The crucial role in networks reachability and normal functioning on international and national levels is reserved to the Border Gateway Protocol. It makes possible the information exchange about IP address availability between networks of internet service providers (autonomous systems), allowing to choose a route that traffic will follow until it reaches the destination. However, each ISP selects the route from all the alternatives on its own. Since within the specifications for Border Gateway Protocol, there is no limitation in what the operator could do with the traffic. There is no authentication or verification of incoming routes to networks, preventing traffic management issues between ISPs (routing incidents).
With the help of Qrator.Radar it is possible to monitor changes in the connectivity and security incidents for both ingress and egress traffic, such as:
- Route Leaks — redirection or concentration of traffic within an intermediary network that should, under normal circumstances, be present in the route. Smaller operators could incidentally redirect onto themselves traffic flows from the backbone networks or entire continents. Consequences of a route leak include increased latency, traffic loss and substantial degradation of connection quality. As a result of such leak both transit operators and service end-users suffer.
- Hijacks — illegitimate network prefixes announcement into BGP, allowing to hijack the traffic. Malfunctor, with the help of phishing sites, could attain the traffic of a target, analyze it and search for passwords, financial and personal data.
- Bogons — announcement of prefixes and autonomous system numbers into BGP reserved for other purposes and not supposed to be in the routing tables.

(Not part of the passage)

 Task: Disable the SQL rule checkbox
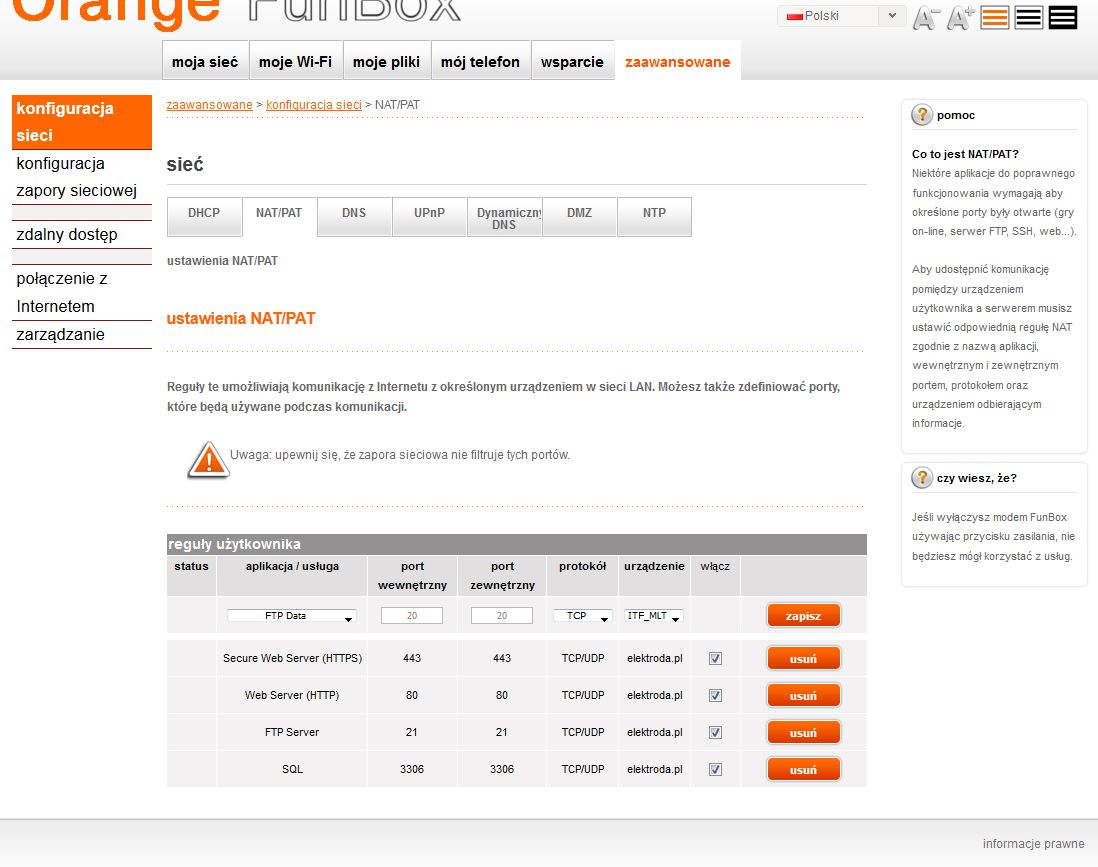click(x=715, y=769)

Such an event outcome varies from the local network becoming available to an outside user to the entire network's unavailability.
You can read the detailed description for each type of BGP incidents in the FAQ section.
It is almost impossible to detect network incidents from inside a customer's network. Usually, ISPs monitor only their traffic and cannot observe the routes between other ISPs globally. For these purposes of global traffic monitoring and anomaly detection, one needs a specialized tool that works at a level of interdomain routing.
Qrator.Radar is one of the largest BGP collectors in the world (counting the number of sessions and routing tables). Hundreds of ISPs worldwide provide Qrator Labs with data on all the available within routing tables networks.
You can also establish a BGP session with our collector and get more accurate information about the BGP incidents with the help of an automated feed and on our website. You can find the instructions for setting up a BGP session here.
Qrator Labs' in-house developed algorithms process received information and searches for any anomalies that could lead to the incidents. The essential part of this is supported by a mathematical model defining the relationship between autonomous systems.
Qrator.Radar detects thousands of routing incidents globally every day.
Information regarding the events connected to an anomalous change in the routing data is available to the customer in real-time. We usually use syslog, email, and the API to deliver notifications and integrate with customer services, other options also possible. Opportunity to get notices on BGP anomalies in real-time allows immediate reaction on the incident, mitigating possible adverse outcomes for business and ensuring better networking overall.